The largest portion of silicon integrated circuit respins and steppings are due at least in part to functional errors and bugs inadvertently introduced at the RTL stage of the design process. Thus, comprehensive functional verification is key to reducing development costs and delivering a product on time. Functional verification of a design is most often performed using logic simulation and/or prototyping on field-programmable gate arrays (FPGAs). There are advantages and disadvantages to each and often both are used. Logic simulation is easy, accurate, flexible, and low cost. However, simulation is often not fast enough for large designs and almost always too slow to run application software against the hardware design. FPGA-based prototypes are fast and inexpensive, but the time required to implement a large design into several FPGAs can be very long and is error-prone. Changes to fix design flaws also take a long time to implement and may require board wiring changes. With traditional vendor tools, FPGA prototypes have little debugging capability, probing signals inside the FPGAs in real time is very difficult, and recompiling FPGAs to move probes takes too long. This is changing with the emergence of more advanced FPGA prototype debug tools [1] that remove limitations on signal visibility. The usual compromise is to use simulation early in the verification process when bugs and fixes are frequent, and prototyping at the end of the development cycle when the design is basically complete and speed is needed to get sufficient testing to uncover any remaining system-level bugs. FPGA prototyping is also popular for testing software.
Simulation acceleration can address the performance shortcomings of simulation to an extent. Here the design is mapped into a hardware accelerator to run much faster and the testbench (and any behavioral design code) continues to run on the simulator on the workstation. A high-bandwidth, low latency channel connects the workstation to the accelerator to exchange signal data between testbench and design. By Amdahl's law, the slowest device in the chain will determine the speed achievable. Normally, this is the testbench in the simulator. With a very efficient testbench (written in C or transaction-based), the channel may become the bottleneck. In some cases, a transaction-level testbench is able to feed as much data to the design being emulated as "live" stimulus.
In-circuit emulation improves somewhat on FPGA prototyping's implementation times, and provides a comprehensive, efficient debugging capability. Emulation does this at the expense of running speed and high cost ($1M+) compared to FPGA prototypes ($75K).[ according to whom? ] Looking at emulation from the other direction, it improves on acceleration's performance by substituting "live" stimulus for the simulated testbench. This stimulus can come from a target system (the product being developed), or from test equipment. At 10,000 to 100,000 times the speed of simulation, emulation makes it possible to test application software while still providing a comprehensive hardware debug environment.

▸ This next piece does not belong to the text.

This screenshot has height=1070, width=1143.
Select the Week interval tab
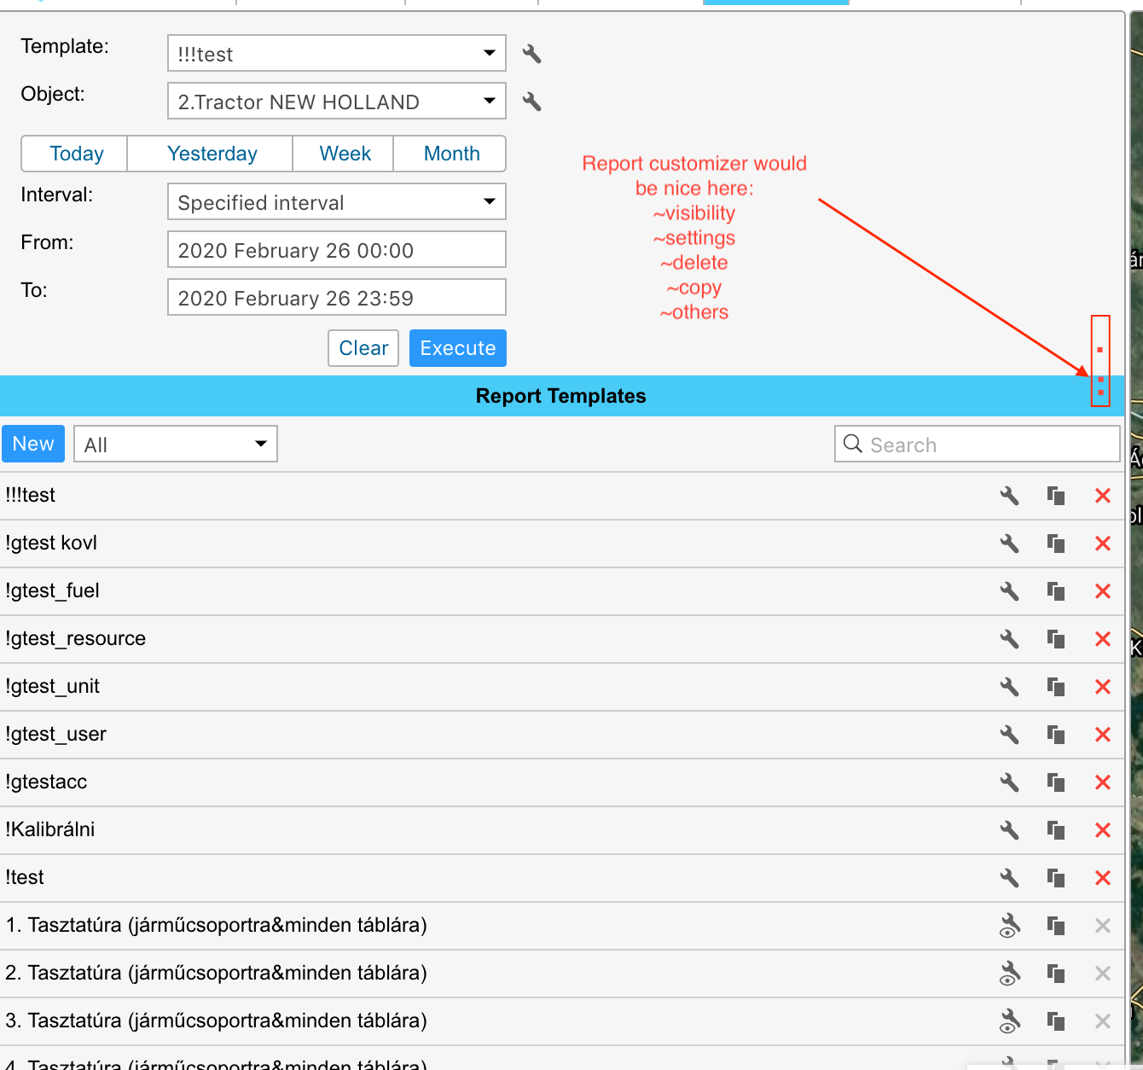tap(345, 154)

It is worth noting that simulation and prototyping involve two different styles of execution. Simulation executes the RTL code serially while a prototype executes fully in parallel. This leads to differences in debugging. In simulation:
With a prototype:
Acceleration and emulation are more like prototyping and silicon in terms of RTL execution and debugging since the entire design executes simultaneously as it will in the silicon. Since the same hardware is often used to provide both simulation acceleration and in-circuit emulation, these systems provide a blend of these two very different debugging styles.
High end hardware emulators provide a debugging environment with many features that can be found in logic simulators, and in some cases even surpass their debugging capabilities:
Another difference between simulation and acceleration and emulation is a consequence of accelerators using hardware for implementation – they have only two logic states – acting the way the silicon will when fabricated. This implies:
These tasks are properly carried out during logic simulation or with a static timing analysis tool.
A key traditional distinction between an emulator and an FPGA prototyping system has been that the emulator provides a rich debug environment, while a prototyping system has little or no debug capability and is primarily used after the design is debugged to create multiple copies for system analysis and software development. New tools that enable full RTL signal visibility with a small FPGA LUT impact, allow deep capture depth and provide multi-chip and clock domain analysis are emerging to allow efficient debug, comparable to the emulator. [2]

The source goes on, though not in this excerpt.